**What is expected:**
Please reproduce the entries that follow, keeping each word intact.

**Exercise input:**

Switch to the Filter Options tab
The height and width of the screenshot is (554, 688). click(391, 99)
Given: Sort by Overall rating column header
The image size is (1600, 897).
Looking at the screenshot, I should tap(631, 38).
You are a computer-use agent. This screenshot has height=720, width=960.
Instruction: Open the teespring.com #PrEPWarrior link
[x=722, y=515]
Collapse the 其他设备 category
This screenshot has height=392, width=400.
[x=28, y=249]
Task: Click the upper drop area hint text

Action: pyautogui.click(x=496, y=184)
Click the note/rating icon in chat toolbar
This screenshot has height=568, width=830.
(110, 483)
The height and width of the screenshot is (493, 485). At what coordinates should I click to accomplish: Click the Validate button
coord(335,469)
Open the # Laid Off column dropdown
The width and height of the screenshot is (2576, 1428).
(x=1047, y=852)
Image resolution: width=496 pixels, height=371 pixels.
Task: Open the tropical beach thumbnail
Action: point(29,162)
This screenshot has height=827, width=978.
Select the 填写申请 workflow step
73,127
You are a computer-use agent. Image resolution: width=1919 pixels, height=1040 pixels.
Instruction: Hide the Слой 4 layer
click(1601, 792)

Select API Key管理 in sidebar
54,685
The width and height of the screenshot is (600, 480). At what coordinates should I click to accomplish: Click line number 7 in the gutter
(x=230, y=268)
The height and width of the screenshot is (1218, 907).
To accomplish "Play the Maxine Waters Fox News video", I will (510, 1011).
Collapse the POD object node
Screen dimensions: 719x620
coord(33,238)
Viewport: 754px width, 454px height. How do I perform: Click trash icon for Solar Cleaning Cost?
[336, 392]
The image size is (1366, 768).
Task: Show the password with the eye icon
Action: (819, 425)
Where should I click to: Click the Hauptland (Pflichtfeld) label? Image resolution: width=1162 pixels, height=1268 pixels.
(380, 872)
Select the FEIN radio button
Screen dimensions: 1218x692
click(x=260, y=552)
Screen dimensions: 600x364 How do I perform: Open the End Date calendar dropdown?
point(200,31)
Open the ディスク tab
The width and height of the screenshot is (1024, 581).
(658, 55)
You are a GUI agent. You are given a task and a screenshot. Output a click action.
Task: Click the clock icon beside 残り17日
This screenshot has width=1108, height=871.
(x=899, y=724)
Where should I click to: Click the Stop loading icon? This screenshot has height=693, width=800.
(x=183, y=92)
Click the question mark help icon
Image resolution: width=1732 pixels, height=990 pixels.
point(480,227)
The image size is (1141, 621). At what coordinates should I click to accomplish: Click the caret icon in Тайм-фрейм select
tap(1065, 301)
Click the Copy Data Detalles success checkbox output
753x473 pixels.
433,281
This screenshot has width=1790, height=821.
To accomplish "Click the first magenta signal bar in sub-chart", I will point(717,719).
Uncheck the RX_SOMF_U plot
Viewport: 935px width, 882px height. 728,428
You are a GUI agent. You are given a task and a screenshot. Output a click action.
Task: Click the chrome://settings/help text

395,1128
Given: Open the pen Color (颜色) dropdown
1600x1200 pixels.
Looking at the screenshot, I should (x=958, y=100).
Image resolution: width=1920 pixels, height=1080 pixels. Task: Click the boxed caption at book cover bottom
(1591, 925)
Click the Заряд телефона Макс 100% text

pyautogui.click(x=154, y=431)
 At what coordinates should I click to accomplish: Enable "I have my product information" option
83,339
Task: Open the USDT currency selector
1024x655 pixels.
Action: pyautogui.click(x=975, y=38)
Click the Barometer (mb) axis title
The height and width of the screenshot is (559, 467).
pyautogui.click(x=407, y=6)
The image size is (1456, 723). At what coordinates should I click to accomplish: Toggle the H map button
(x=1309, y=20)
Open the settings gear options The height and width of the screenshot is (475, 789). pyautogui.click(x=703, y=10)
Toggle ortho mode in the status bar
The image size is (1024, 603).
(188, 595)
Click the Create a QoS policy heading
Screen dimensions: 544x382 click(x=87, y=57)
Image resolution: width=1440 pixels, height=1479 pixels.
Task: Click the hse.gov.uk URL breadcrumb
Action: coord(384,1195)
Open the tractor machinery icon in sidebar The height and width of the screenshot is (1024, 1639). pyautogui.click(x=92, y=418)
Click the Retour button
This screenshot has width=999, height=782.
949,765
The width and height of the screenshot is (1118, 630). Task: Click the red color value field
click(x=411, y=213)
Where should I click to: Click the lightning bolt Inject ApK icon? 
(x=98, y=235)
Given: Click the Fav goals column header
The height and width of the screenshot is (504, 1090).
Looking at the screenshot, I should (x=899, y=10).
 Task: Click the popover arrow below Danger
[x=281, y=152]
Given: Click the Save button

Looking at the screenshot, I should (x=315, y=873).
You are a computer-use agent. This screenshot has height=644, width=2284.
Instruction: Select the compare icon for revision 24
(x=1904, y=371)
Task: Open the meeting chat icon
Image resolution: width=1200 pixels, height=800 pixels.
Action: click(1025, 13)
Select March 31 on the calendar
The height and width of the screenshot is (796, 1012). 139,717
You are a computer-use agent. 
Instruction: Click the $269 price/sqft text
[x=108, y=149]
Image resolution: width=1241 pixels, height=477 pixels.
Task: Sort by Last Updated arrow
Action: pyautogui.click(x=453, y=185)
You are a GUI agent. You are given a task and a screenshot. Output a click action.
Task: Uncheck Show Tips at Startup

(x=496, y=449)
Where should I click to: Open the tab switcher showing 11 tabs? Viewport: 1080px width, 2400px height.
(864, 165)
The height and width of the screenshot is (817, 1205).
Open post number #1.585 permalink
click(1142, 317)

**Written response:**
Switch to the Filter Options tab
The height and width of the screenshot is (554, 688). click(391, 99)
Given: Sort by Overall rating column header
The image size is (1600, 897).
Looking at the screenshot, I should tap(631, 38).
You are a computer-use agent. This screenshot has height=720, width=960.
Instruction: Open the teespring.com #PrEPWarrior link
[x=722, y=515]
Collapse the 其他设备 category
This screenshot has height=392, width=400.
[x=28, y=249]
Task: Click the upper drop area hint text

Action: pyautogui.click(x=496, y=184)
Click the note/rating icon in chat toolbar
This screenshot has height=568, width=830.
(110, 483)
The height and width of the screenshot is (493, 485). At what coordinates should I click to accomplish: Click the Validate button
coord(335,469)
Open the # Laid Off column dropdown
The width and height of the screenshot is (2576, 1428).
(x=1047, y=852)
Image resolution: width=496 pixels, height=371 pixels.
Task: Open the tropical beach thumbnail
Action: point(29,162)
This screenshot has height=827, width=978.
Select the 填写申请 workflow step
73,127
You are a computer-use agent. Image resolution: width=1919 pixels, height=1040 pixels.
Instruction: Hide the Слой 4 layer
click(1601, 792)

Select API Key管理 in sidebar
54,685
The width and height of the screenshot is (600, 480). At what coordinates should I click to accomplish: Click line number 7 in the gutter
(x=230, y=268)
The height and width of the screenshot is (1218, 907).
To accomplish "Play the Maxine Waters Fox News video", I will (510, 1011).
Collapse the POD object node
Screen dimensions: 719x620
coord(33,238)
Viewport: 754px width, 454px height. How do I perform: Click trash icon for Solar Cleaning Cost?
[336, 392]
The image size is (1366, 768).
Task: Show the password with the eye icon
Action: (819, 425)
Where should I click to: Click the Hauptland (Pflichtfeld) label? Image resolution: width=1162 pixels, height=1268 pixels.
(380, 872)
Select the FEIN radio button
Screen dimensions: 1218x692
click(x=260, y=552)
Screen dimensions: 600x364 How do I perform: Open the End Date calendar dropdown?
point(200,31)
Open the ディスク tab
The width and height of the screenshot is (1024, 581).
(658, 55)
You are a GUI agent. You are given a task and a screenshot. Output a click action.
Task: Click the clock icon beside 残り17日
This screenshot has width=1108, height=871.
(x=899, y=724)
Where should I click to: Click the Stop loading icon? This screenshot has height=693, width=800.
(x=183, y=92)
Click the question mark help icon
Image resolution: width=1732 pixels, height=990 pixels.
point(480,227)
The image size is (1141, 621). At what coordinates should I click to accomplish: Click the caret icon in Тайм-фрейм select
tap(1065, 301)
Click the Copy Data Detalles success checkbox output
753x473 pixels.
433,281
This screenshot has width=1790, height=821.
To accomplish "Click the first magenta signal bar in sub-chart", I will point(717,719).
Uncheck the RX_SOMF_U plot
Viewport: 935px width, 882px height. 728,428
You are a GUI agent. You are given a task and a screenshot. Output a click action.
Task: Click the chrome://settings/help text

395,1128
Given: Open the pen Color (颜色) dropdown
1600x1200 pixels.
Looking at the screenshot, I should (x=958, y=100).
Image resolution: width=1920 pixels, height=1080 pixels. Task: Click the boxed caption at book cover bottom
(1591, 925)
Click the Заряд телефона Макс 100% text

pyautogui.click(x=154, y=431)
 At what coordinates should I click to accomplish: Enable "I have my product information" option
83,339
Task: Open the USDT currency selector
1024x655 pixels.
Action: pyautogui.click(x=975, y=38)
Click the Barometer (mb) axis title
The height and width of the screenshot is (559, 467).
pyautogui.click(x=407, y=6)
The image size is (1456, 723). At what coordinates should I click to accomplish: Toggle the H map button
(x=1309, y=20)
Open the settings gear options The height and width of the screenshot is (475, 789). pyautogui.click(x=703, y=10)
Toggle ortho mode in the status bar
The image size is (1024, 603).
(188, 595)
Click the Create a QoS policy heading
Screen dimensions: 544x382 click(x=87, y=57)
Image resolution: width=1440 pixels, height=1479 pixels.
Task: Click the hse.gov.uk URL breadcrumb
Action: coord(384,1195)
Open the tractor machinery icon in sidebar The height and width of the screenshot is (1024, 1639). pyautogui.click(x=92, y=418)
Click the Retour button
This screenshot has width=999, height=782.
949,765
The width and height of the screenshot is (1118, 630). Task: Click the red color value field
click(x=411, y=213)
Where should I click to: Click the lightning bolt Inject ApK icon? 
(x=98, y=235)
Given: Click the Fav goals column header
The height and width of the screenshot is (504, 1090).
Looking at the screenshot, I should (x=899, y=10).
 Task: Click the popover arrow below Danger
[x=281, y=152]
Given: Click the Save button

Looking at the screenshot, I should (x=315, y=873).
You are a computer-use agent. This screenshot has height=644, width=2284.
Instruction: Select the compare icon for revision 24
(x=1904, y=371)
Task: Open the meeting chat icon
Image resolution: width=1200 pixels, height=800 pixels.
Action: click(1025, 13)
Select March 31 on the calendar
The height and width of the screenshot is (796, 1012). 139,717
You are a computer-use agent. 
Instruction: Click the $269 price/sqft text
[x=108, y=149]
Image resolution: width=1241 pixels, height=477 pixels.
Task: Sort by Last Updated arrow
Action: pyautogui.click(x=453, y=185)
You are a GUI agent. You are given a task and a screenshot. Output a click action.
Task: Uncheck Show Tips at Startup

(x=496, y=449)
Where should I click to: Open the tab switcher showing 11 tabs? Viewport: 1080px width, 2400px height.
(864, 165)
The height and width of the screenshot is (817, 1205).
Open post number #1.585 permalink
click(1142, 317)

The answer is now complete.